◆ TASK TO CARRY OUT:
Please convert the records below into a Markdown table with the columns Row and Line, numbering the rows consecutively and giving each line's text in Line. Leave out blank lines.
(begin)
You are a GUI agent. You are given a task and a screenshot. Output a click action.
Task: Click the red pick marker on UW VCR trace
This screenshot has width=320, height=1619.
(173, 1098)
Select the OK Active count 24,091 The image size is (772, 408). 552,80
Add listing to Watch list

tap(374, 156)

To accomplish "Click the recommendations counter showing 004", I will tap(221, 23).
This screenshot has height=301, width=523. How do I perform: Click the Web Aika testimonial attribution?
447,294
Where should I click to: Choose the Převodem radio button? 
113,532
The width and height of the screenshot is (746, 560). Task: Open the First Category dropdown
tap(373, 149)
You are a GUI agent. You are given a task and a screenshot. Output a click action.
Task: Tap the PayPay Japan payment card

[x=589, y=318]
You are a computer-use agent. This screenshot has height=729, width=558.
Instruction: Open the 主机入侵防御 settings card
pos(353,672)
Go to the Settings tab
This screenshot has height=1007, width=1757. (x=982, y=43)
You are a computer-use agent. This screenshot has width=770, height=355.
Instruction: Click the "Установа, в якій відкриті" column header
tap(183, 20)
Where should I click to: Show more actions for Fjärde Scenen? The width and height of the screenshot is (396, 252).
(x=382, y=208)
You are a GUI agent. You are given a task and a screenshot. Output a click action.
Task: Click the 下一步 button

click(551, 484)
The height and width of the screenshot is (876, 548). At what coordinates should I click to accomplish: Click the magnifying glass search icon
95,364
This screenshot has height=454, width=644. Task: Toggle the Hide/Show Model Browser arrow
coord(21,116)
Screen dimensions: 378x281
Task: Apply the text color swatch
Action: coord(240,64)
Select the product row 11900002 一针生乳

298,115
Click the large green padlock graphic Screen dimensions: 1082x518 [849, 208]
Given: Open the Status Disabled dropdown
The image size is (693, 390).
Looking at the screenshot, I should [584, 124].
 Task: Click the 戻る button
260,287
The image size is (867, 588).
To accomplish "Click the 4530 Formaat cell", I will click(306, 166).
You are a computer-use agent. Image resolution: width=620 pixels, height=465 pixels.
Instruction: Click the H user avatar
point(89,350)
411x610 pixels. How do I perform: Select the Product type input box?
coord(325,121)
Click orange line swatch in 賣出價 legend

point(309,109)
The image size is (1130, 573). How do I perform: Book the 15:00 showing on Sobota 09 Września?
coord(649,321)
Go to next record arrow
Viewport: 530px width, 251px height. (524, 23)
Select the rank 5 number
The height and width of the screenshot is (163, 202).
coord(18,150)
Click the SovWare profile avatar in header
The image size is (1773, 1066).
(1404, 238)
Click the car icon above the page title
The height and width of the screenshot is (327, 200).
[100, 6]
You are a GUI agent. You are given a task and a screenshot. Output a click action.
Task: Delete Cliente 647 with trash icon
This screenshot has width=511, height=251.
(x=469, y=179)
(end)
◆ RESPONSE BELOW:
| Row | Line |
|---|---|
| 1 | You are a GUI agent. You are given a task and a screenshot. Output a click action. |
| 2 | Task: Click the red pick marker on UW VCR trace |
| 3 | This screenshot has width=320, height=1619. |
| 4 | (173, 1098) |
| 5 | Select the OK Active count 24,091 The image size is (772, 408). 552,80 |
| 6 | Add listing to Watch list |
| 7 | tap(374, 156) |
| 8 | To accomplish "Click the recommendations counter showing 004", I will tap(221, 23). |
| 9 | This screenshot has height=301, width=523. How do I perform: Click the Web Aika testimonial attribution? |
| 10 | 447,294 |
| 11 | Where should I click to: Choose the Převodem radio button?  |
| 12 | 113,532 |
| 13 | The width and height of the screenshot is (746, 560). Task: Open the First Category dropdown |
| 14 | tap(373, 149) |
| 15 | You are a GUI agent. You are given a task and a screenshot. Output a click action. |
| 16 | Task: Tap the PayPay Japan payment card |
| 17 | [x=589, y=318] |
| 18 | You are a computer-use agent. This screenshot has height=729, width=558. |
| 19 | Instruction: Open the 主机入侵防御 settings card |
| 20 | pos(353,672) |
| 21 | Go to the Settings tab |
| 22 | This screenshot has height=1007, width=1757. (x=982, y=43) |
| 23 | You are a computer-use agent. This screenshot has width=770, height=355. |
| 24 | Instruction: Click the "Установа, в якій відкриті" column header |
| 25 | tap(183, 20) |
| 26 | Where should I click to: Show more actions for Fjärde Scenen? The width and height of the screenshot is (396, 252). |
| 27 | (x=382, y=208) |
| 28 | You are a GUI agent. You are given a task and a screenshot. Output a click action. |
| 29 | Task: Click the 下一步 button |
| 30 | click(551, 484) |
| 31 | The height and width of the screenshot is (876, 548). At what coordinates should I click to accomplish: Click the magnifying glass search icon |
| 32 | 95,364 |
| 33 | This screenshot has height=454, width=644. Task: Toggle the Hide/Show Model Browser arrow |
| 34 | coord(21,116) |
| 35 | Screen dimensions: 378x281 |
| 36 | Task: Apply the text color swatch |
| 37 | Action: coord(240,64) |
| 38 | Select the product row 11900002 一针生乳 |
| 39 | 298,115 |
| 40 | Click the large green padlock graphic Screen dimensions: 1082x518 [849, 208] |
| 41 | Given: Open the Status Disabled dropdown |
| 42 | The image size is (693, 390). |
| 43 | Looking at the screenshot, I should [584, 124]. |
| 44 |  Task: Click the 戻る button |
| 45 | 260,287 |
| 46 | The image size is (867, 588). |
| 47 | To accomplish "Click the 4530 Formaat cell", I will click(306, 166). |
| 48 | You are a computer-use agent. Image resolution: width=620 pixels, height=465 pixels. |
| 49 | Instruction: Click the H user avatar |
| 50 | point(89,350) |
| 51 | 411x610 pixels. How do I perform: Select the Product type input box? |
| 52 | coord(325,121) |
| 53 | Click orange line swatch in 賣出價 legend |
| 54 | point(309,109) |
| 55 | The image size is (1130, 573). How do I perform: Book the 15:00 showing on Sobota 09 Września? |
| 56 | coord(649,321) |
| 57 | Go to next record arrow |
| 58 | Viewport: 530px width, 251px height. (524, 23) |
| 59 | Select the rank 5 number |
| 60 | The height and width of the screenshot is (163, 202). |
| 61 | coord(18,150) |
| 62 | Click the SovWare profile avatar in header |
| 63 | The image size is (1773, 1066). |
| 64 | (1404, 238) |
| 65 | Click the car icon above the page title |
| 66 | The height and width of the screenshot is (327, 200). |
| 67 | [100, 6] |
| 68 | You are a GUI agent. You are given a task and a screenshot. Output a click action. |
| 69 | Task: Delete Cliente 647 with trash icon |
| 70 | This screenshot has width=511, height=251. |
| 71 | (x=469, y=179) |